Serientäter und Sympathisanten

Als neueste Attraktion auf dem US-amerikanischen Fernsehmarkt preist ein „Welt“-Artikel vom 26.09.2010 von Peter Praschl die Produktion „Boardwalk Empire“ an, die in Deutschland ab Frühjahr 2011 auf dem Bezahlsender „TNT Serie“ zu sehen ist. Mitproduzent und Co-Regisseur Martin Scorsese hat im Genre des Mafia-Epos schon einiges vorzuweisen: „Mean Streets“ (1972), „Goodfellas“ (1990), „Casino“ (1995), „The Departed“ (2006).

Filmkritiker fühlen sich scheint’s von diesen Welten geradezu magisch angezogen. (Das kann der Autor dieser Zeilen im Rückblick selbst nicht ganz verhehlen.) Aber irgendwann ist immer das erste Mal, und nach dem ersten Mal gibt es ein zweites und so fort. Scorsese ist bei Nr. 5 und eröffnet damit die Serie „Boardwalk Empire“ mit einer 73minütigen Folge, an die sich bis Dezember 2010 beim US-Pay-TV-Sender HBO noch 11 weitere à 1 Std. reihen.

Mafia-Serien: Trendsetter waren „The Sopranos“ (1999-2007). Und nachdem hier Steve Buscemi als Tony Blundetto in 16 von 71 Folgen figurierte, erhält er in „Boardwalk Empire“ die Hauptrolle als Enoch „Nucky“ Thompson. Scorseses Tochter Cathy dekorierte zeitweilig bei den „Sopranos“ die Sets.

Zur hiesigen Landschaft der organisierten Meuchelmörder trägt die schon im April 2010 auf arte probegelaufene Serie „Im Angesicht des Verbrechens“ von Regisseur Dominik Graf bei, die sich zur Abwechslung im Programmschema nicht der italienischen oder irischen, sondern der russischen Mafia widmet. (Ab 22. Oktober nochmal in der ARD zu bewundern.) Auch in diesem ‚Fall‘ konnte sich die „Welt“ begeistern, so Rezensent Holger Kreitling am 27.04.2010 unter der Überschrift „Nie war die Russenmafia so cool wie auf Arte“:

Vielleicht bringen Dominik Graf und sein Autor den russischen Hasardeuren, gestrandeten Mädchen und Halbweltexistenzen auch deshalb so viel Sympathie entgegen, weil sie den Wagemut mögen, ihre Risikobereitschaft, die Alles-oder-Nichts-Haltung. […] Jetzt liegen die mustergültigen acht Stunden vor. Dafür soll’s rote Rosen regnen.

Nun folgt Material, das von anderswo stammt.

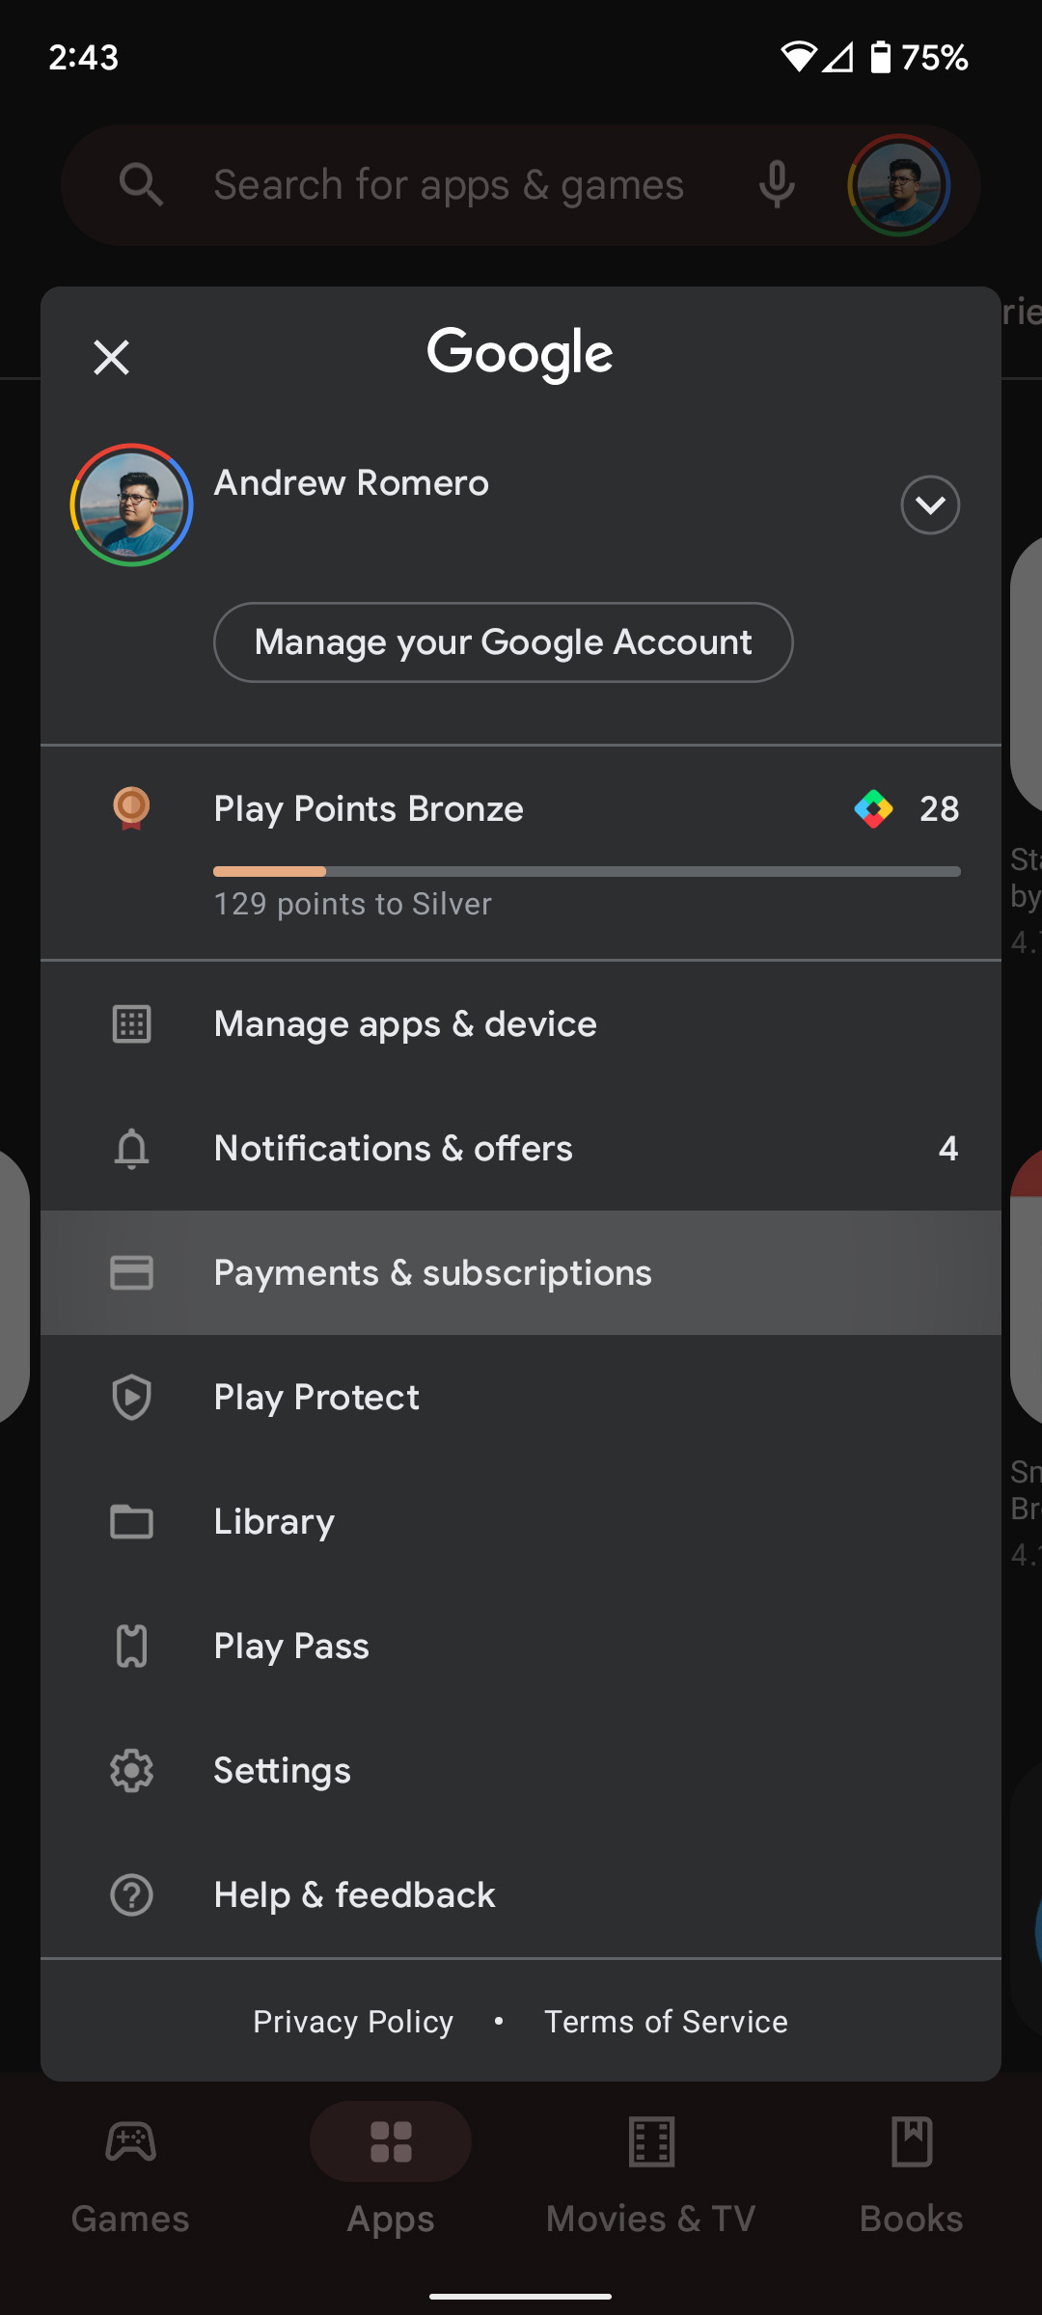
Task: Click the Play Points progress bar
Action: 587,872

Neben der kontinuierlichen Erhöhung des Zeitaufwands für Mafia-Filme respektive ‑Serien – lebensverlängernde Medikamentierung und Gerätemedizin werden ja auch immer besser – lässt sich also mentalitätsgeschichtlich festhalten, dass die ordentlich gekämmten Emissäre der „Welt“-Hauptstadtredaktion sich kinosesselseitig im Angesicht der Schandtaten pudelwohl fühlen. Ein unzeitgemäßer Schelm deshalb derjenige, der etwas schlechter ‚verkaufte‘ Gedanken wie diese dabei hat:

Der Kapitalismus benötigt zu seinem reibungslosen Ablauf ein funktionierendes Rechtssystem, doch werden rechtliche Normen immer wieder gebrochen – und zwar nicht als Ausnahme. Dies beginnt beim Bruch tarifvertraglicher Regelungen, geht über Steuerhinterziehungen und Korruption bis zur Geldwäsche. “Legale” und “illegale” Ökonomie sind vielfach ineinander verwoben und im Zuge der Globalisierungsprozesse nimmt die Mixtur noch weiter zu. In einigen Weltgegenden spielen die illegalen Bereiche längst eine größere Rolle als die legalen, kooperieren transnationale Konzerne mit privaten Söldnerarmeen und kriminellen Banden.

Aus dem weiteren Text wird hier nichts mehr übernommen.